This map is part of a series of 12 animated maps showing the history of The Bible and History.
The gradual collapse of the Neo-Assyrian Empire at the end of the 7th century BCE made possible the emergence of the Neo-Babylonian Empire. This new empire did not last long, less than a century [from 626 to 539], but it was to leave an indelible mark on the history of the people of Israel.
In 605 BCE, King Nebuchadnezzar II [who reigned from 605 to 562] defeated the Pharaoh Necho at the Battle of Karkemish, on the Turkish/Syrian border today and extended the Babylonian realm across the Levant and as far as Egypt.
In this situation, the kingdom of Judah, until now an Assyrian vassal, came under the control of Babylon. These facts were recorded in Babylonian chronicles etched on clay tablets and are also known from the second Book of Kings and the Book of Jeremiah.

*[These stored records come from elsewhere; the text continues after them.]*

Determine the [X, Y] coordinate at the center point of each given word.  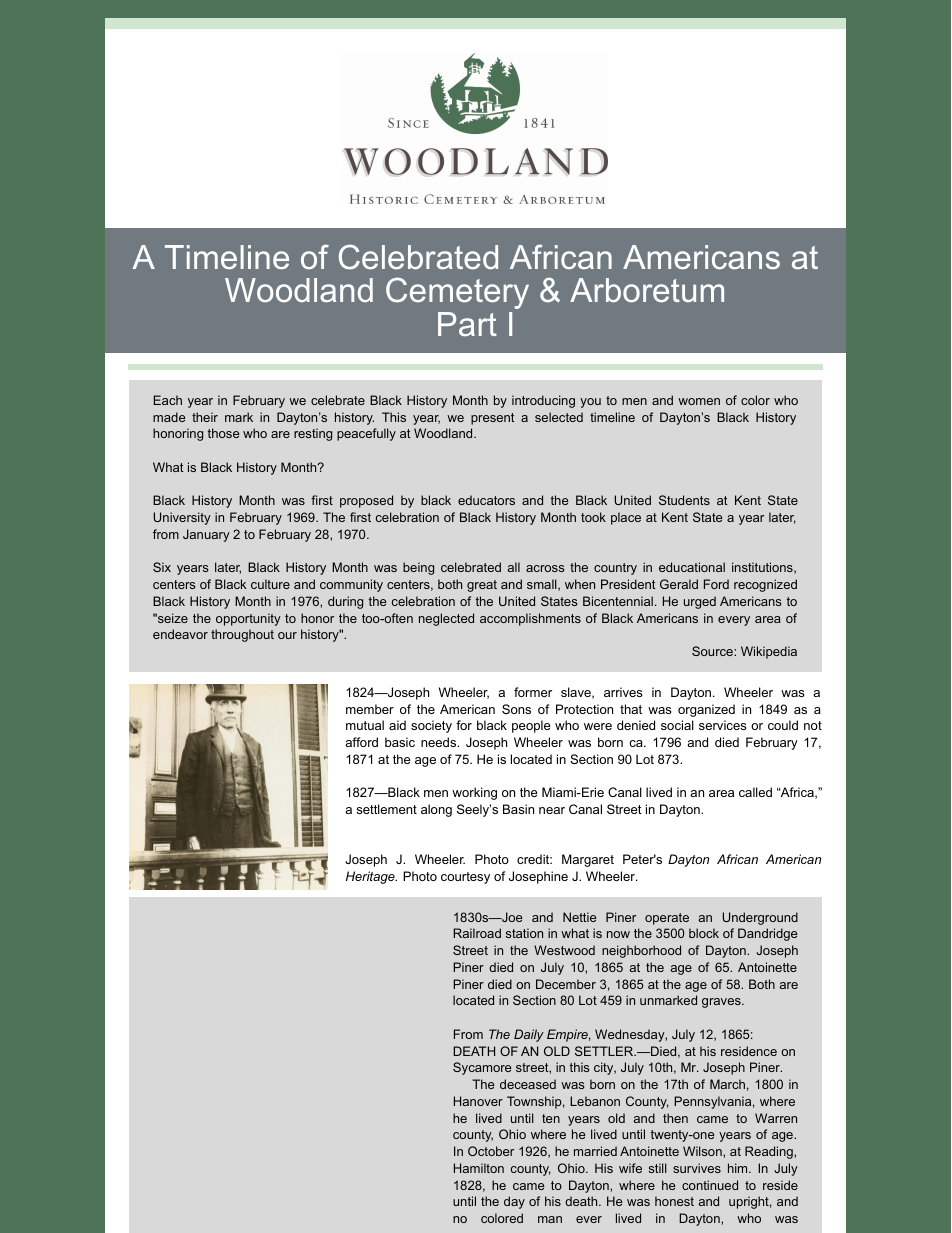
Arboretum [647, 290]
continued [710, 1185]
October [491, 1151]
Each [168, 400]
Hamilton [479, 1168]
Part [467, 324]
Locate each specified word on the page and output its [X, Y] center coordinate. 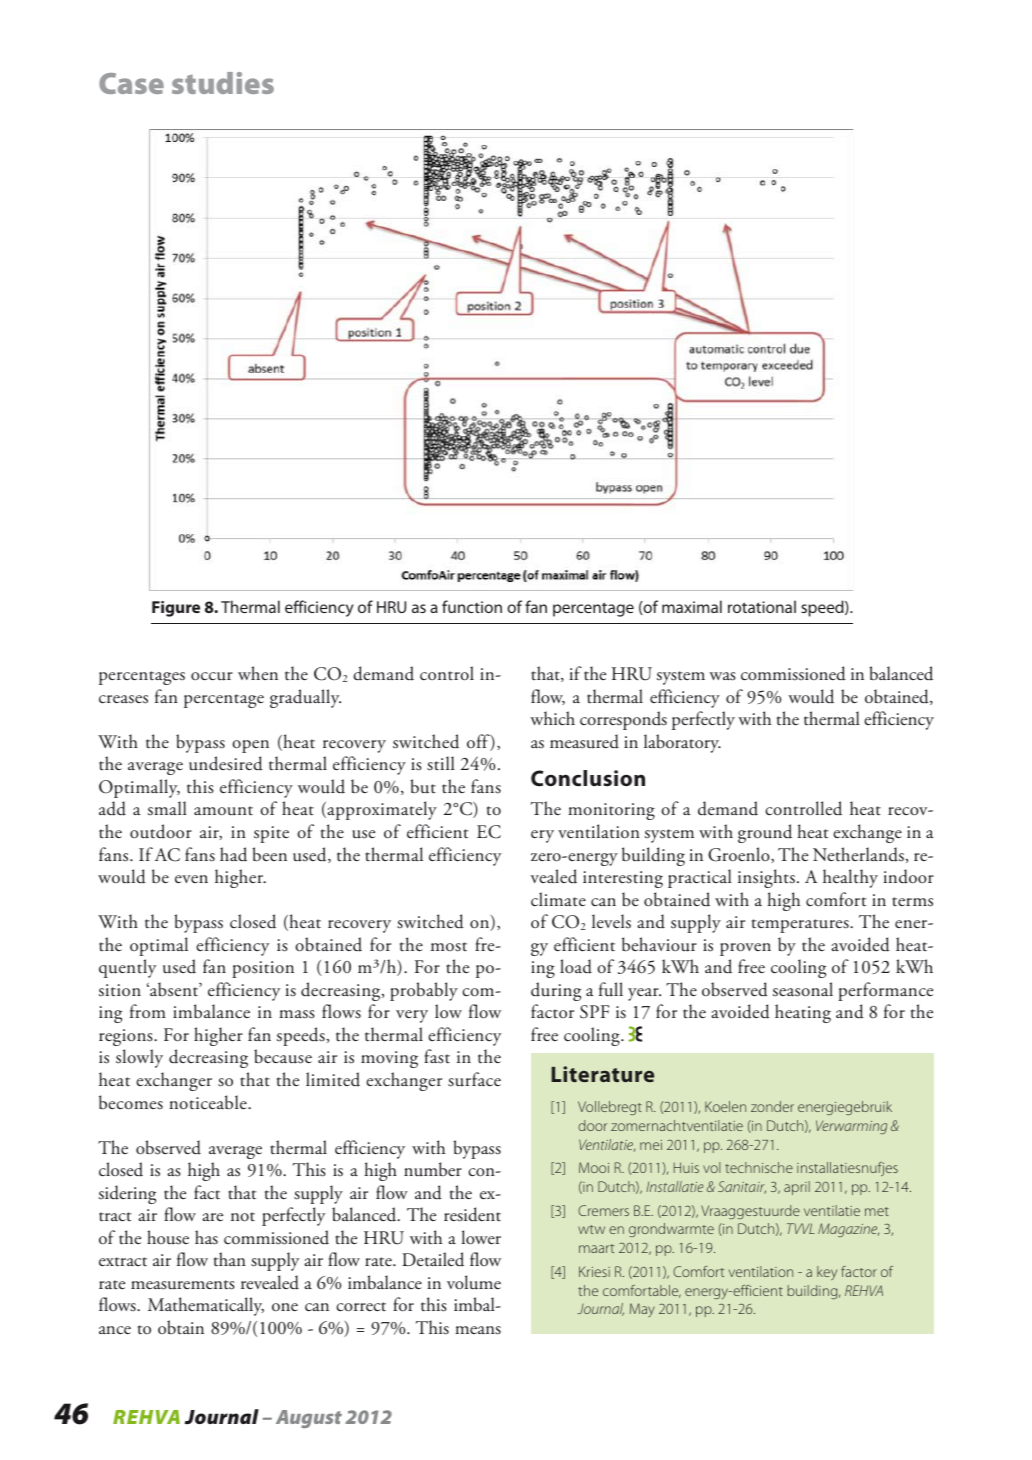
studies [223, 83]
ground [765, 833]
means [478, 1330]
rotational [762, 606]
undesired [226, 763]
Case [131, 83]
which [552, 718]
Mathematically [206, 1306]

After this, however, Nebuchadnezzar suffered a number of military setbacks. King Jekoiakim of Judah, in alliance with Egypt, revolted against his rule. Retaliation soon followed: on 16 March 597 BCE, King Nebuchadnezzar took the city of Jerusalem and sent Jekoiakim’s son, who had recently become king, into exile together with other members of the Judean elite. He then placed Zedekiah on the throne of Judah.
But the revolt continued, perhaps because there were rumours about political troubles in Babylon. In 589 BCE, the Babylonian armies again marched against the Kingdom of Judah and, after a long siege, took Jerusalem in 586 BCE. The city and the sanctuary were burned down and religious objects inside the Temple were carried away to Babylon. Zedekiah was exiled with the remaining members of the elite and Gedaliah was appointed Governor [2 Kings 25.1-22]. But he was assassinated soon afterwards by a member of the royal family and it seems that, in response to this act, the Babylonians launched a third wave of deportations in 582 BCE [Jer. 52.30].

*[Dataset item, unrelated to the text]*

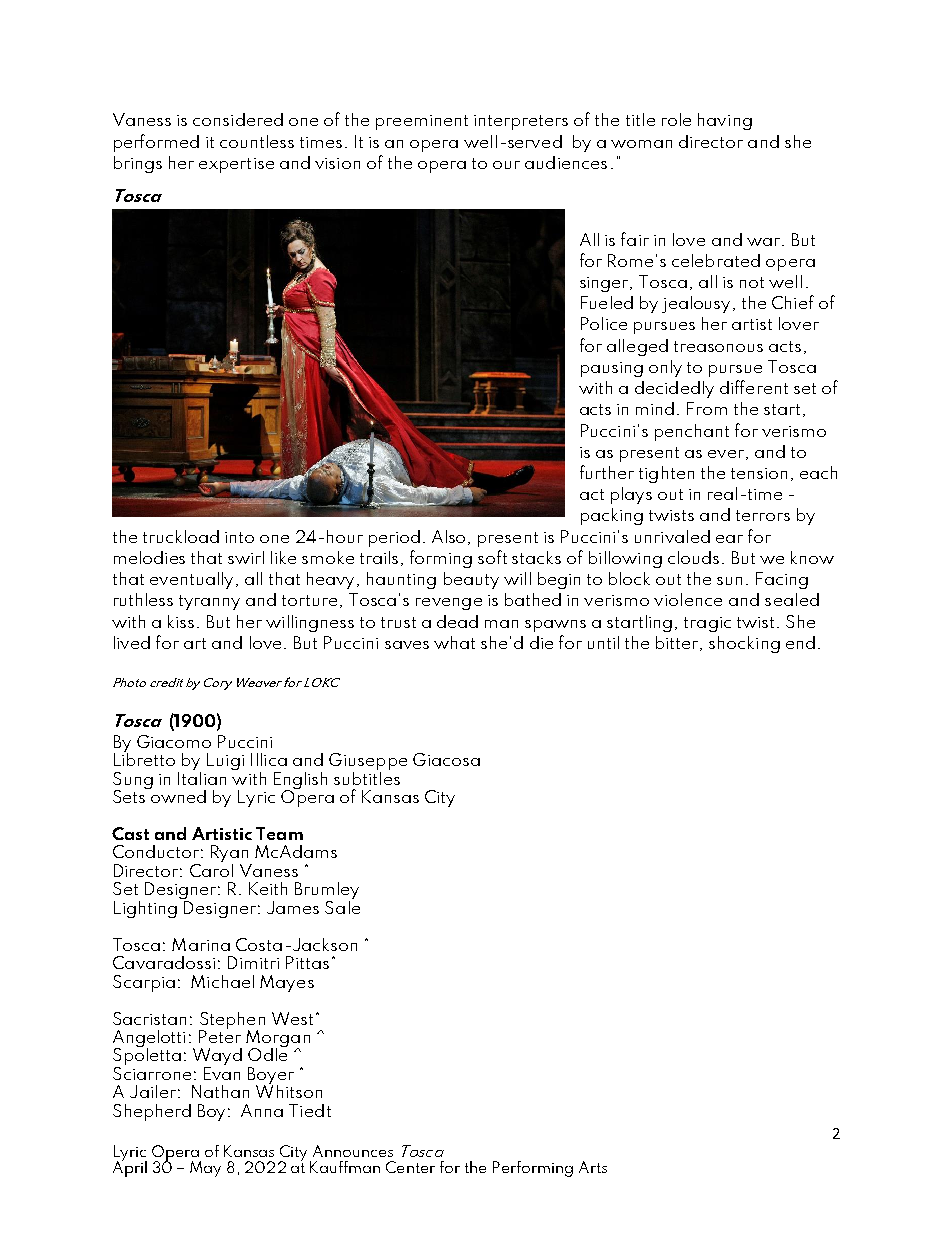 The width and height of the image is (952, 1233). I want to click on kiss, so click(181, 621).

In order to escape further reprisals, some inhabitants of Judah probably chose to take refuge in Egypt. Over a 15-year period, the country lost a large number of its inhabitants but was not completely depopulated, as most of the rural population remained.
Nevertheless, the Kingdom of Judah disappeared from the map and the region of Judea (Yehud in Aramaic) was now a province of the Babylonian Empire.